= Beginning of Section =
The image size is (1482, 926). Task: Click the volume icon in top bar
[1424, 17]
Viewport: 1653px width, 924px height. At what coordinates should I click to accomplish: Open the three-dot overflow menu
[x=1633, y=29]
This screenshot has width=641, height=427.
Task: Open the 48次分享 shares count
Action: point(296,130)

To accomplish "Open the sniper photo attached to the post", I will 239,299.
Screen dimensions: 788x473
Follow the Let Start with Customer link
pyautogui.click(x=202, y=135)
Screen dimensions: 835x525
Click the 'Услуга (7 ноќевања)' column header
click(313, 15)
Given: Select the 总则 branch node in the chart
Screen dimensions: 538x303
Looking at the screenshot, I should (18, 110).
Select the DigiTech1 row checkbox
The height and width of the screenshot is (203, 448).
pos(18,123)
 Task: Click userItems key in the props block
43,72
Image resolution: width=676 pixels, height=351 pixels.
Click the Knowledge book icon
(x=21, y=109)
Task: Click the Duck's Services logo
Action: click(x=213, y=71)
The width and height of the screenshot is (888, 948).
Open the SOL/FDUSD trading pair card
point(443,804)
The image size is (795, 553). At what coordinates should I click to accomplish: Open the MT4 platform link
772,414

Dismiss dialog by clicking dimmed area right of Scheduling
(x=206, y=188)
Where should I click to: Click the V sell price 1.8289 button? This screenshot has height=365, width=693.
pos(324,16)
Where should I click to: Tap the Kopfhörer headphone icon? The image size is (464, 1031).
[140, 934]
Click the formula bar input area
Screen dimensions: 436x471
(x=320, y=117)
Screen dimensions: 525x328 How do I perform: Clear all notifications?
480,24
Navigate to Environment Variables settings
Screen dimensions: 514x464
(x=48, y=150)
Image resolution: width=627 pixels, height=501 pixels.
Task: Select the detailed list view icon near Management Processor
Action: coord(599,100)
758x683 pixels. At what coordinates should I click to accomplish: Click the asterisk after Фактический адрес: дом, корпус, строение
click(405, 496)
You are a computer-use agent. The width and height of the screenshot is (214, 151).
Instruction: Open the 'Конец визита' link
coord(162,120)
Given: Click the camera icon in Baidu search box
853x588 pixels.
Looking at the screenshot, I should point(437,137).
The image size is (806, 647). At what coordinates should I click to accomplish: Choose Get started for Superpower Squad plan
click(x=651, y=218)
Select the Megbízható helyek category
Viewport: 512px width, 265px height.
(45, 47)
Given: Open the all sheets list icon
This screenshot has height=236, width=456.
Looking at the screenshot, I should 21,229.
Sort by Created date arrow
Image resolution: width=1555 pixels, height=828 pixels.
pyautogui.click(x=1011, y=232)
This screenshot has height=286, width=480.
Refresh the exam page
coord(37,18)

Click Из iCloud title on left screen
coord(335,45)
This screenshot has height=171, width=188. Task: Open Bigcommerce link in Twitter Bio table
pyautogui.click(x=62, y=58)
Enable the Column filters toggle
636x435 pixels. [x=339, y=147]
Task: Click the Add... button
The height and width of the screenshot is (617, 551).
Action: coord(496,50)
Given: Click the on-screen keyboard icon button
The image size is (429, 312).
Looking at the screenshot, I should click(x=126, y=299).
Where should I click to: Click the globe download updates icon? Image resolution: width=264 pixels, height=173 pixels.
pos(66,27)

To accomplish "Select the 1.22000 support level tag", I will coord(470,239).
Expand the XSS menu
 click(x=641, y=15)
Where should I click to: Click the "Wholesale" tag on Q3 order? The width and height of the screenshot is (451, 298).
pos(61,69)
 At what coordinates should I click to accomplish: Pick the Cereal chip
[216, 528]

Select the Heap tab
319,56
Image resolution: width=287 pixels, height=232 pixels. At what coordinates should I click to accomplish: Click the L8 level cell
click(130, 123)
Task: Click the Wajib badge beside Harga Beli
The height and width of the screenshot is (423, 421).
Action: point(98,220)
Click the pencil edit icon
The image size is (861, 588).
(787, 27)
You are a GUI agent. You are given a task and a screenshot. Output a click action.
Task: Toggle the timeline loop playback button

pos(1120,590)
= End of Section =
◆ **WORK ITEM**: All the lines above need to be printed again, exactly.

◆ **TASK RESULT**:
The image size is (1482, 926). Task: Click the volume icon in top bar
[1424, 17]
Viewport: 1653px width, 924px height. At what coordinates should I click to accomplish: Open the three-dot overflow menu
[x=1633, y=29]
This screenshot has width=641, height=427.
Task: Open the 48次分享 shares count
Action: point(296,130)

To accomplish "Open the sniper photo attached to the post", I will 239,299.
Screen dimensions: 788x473
Follow the Let Start with Customer link
pyautogui.click(x=202, y=135)
Screen dimensions: 835x525
Click the 'Услуга (7 ноќевања)' column header
click(313, 15)
Given: Select the 总则 branch node in the chart
Screen dimensions: 538x303
Looking at the screenshot, I should (18, 110).
Select the DigiTech1 row checkbox
The height and width of the screenshot is (203, 448).
pos(18,123)
 Task: Click userItems key in the props block
43,72
Image resolution: width=676 pixels, height=351 pixels.
Click the Knowledge book icon
(x=21, y=109)
Task: Click the Duck's Services logo
Action: click(x=213, y=71)
The width and height of the screenshot is (888, 948).
Open the SOL/FDUSD trading pair card
point(443,804)
The image size is (795, 553). At what coordinates should I click to accomplish: Open the MT4 platform link
772,414

Dismiss dialog by clicking dimmed area right of Scheduling
(x=206, y=188)
Where should I click to: Click the V sell price 1.8289 button? This screenshot has height=365, width=693.
pos(324,16)
Where should I click to: Tap the Kopfhörer headphone icon? The image size is (464, 1031).
[140, 934]
Click the formula bar input area
Screen dimensions: 436x471
(x=320, y=117)
Screen dimensions: 525x328 How do I perform: Clear all notifications?
480,24
Navigate to Environment Variables settings
Screen dimensions: 514x464
(x=48, y=150)
Image resolution: width=627 pixels, height=501 pixels.
Task: Select the detailed list view icon near Management Processor
Action: coord(599,100)
758x683 pixels. At what coordinates should I click to accomplish: Click the asterisk after Фактический адрес: дом, корпус, строение
click(405, 496)
You are a computer-use agent. The width and height of the screenshot is (214, 151).
Instruction: Open the 'Конец визита' link
coord(162,120)
Given: Click the camera icon in Baidu search box
853x588 pixels.
Looking at the screenshot, I should point(437,137).
The image size is (806, 647). At what coordinates should I click to accomplish: Choose Get started for Superpower Squad plan
click(x=651, y=218)
Select the Megbízható helyek category
Viewport: 512px width, 265px height.
(45, 47)
Given: Open the all sheets list icon
This screenshot has height=236, width=456.
Looking at the screenshot, I should 21,229.
Sort by Created date arrow
Image resolution: width=1555 pixels, height=828 pixels.
pyautogui.click(x=1011, y=232)
This screenshot has height=286, width=480.
Refresh the exam page
coord(37,18)

Click Из iCloud title on left screen
coord(335,45)
This screenshot has height=171, width=188. Task: Open Bigcommerce link in Twitter Bio table
pyautogui.click(x=62, y=58)
Enable the Column filters toggle
636x435 pixels. [x=339, y=147]
Task: Click the Add... button
The height and width of the screenshot is (617, 551).
Action: coord(496,50)
Given: Click the on-screen keyboard icon button
The image size is (429, 312).
Looking at the screenshot, I should click(x=126, y=299).
Where should I click to: Click the globe download updates icon? Image resolution: width=264 pixels, height=173 pixels.
pos(66,27)

To accomplish "Select the 1.22000 support level tag", I will coord(470,239).
Expand the XSS menu
 click(x=641, y=15)
Where should I click to: Click the "Wholesale" tag on Q3 order? The width and height of the screenshot is (451, 298).
pos(61,69)
 At what coordinates should I click to accomplish: Pick the Cereal chip
[216, 528]

Select the Heap tab
319,56
Image resolution: width=287 pixels, height=232 pixels. At what coordinates should I click to accomplish: Click the L8 level cell
click(130, 123)
Task: Click the Wajib badge beside Harga Beli
The height and width of the screenshot is (423, 421).
Action: point(98,220)
Click the pencil edit icon
The image size is (861, 588).
(787, 27)
You are a GUI agent. You are given a task and a screenshot. Output a click action.
Task: Toggle the timeline loop playback button

pos(1120,590)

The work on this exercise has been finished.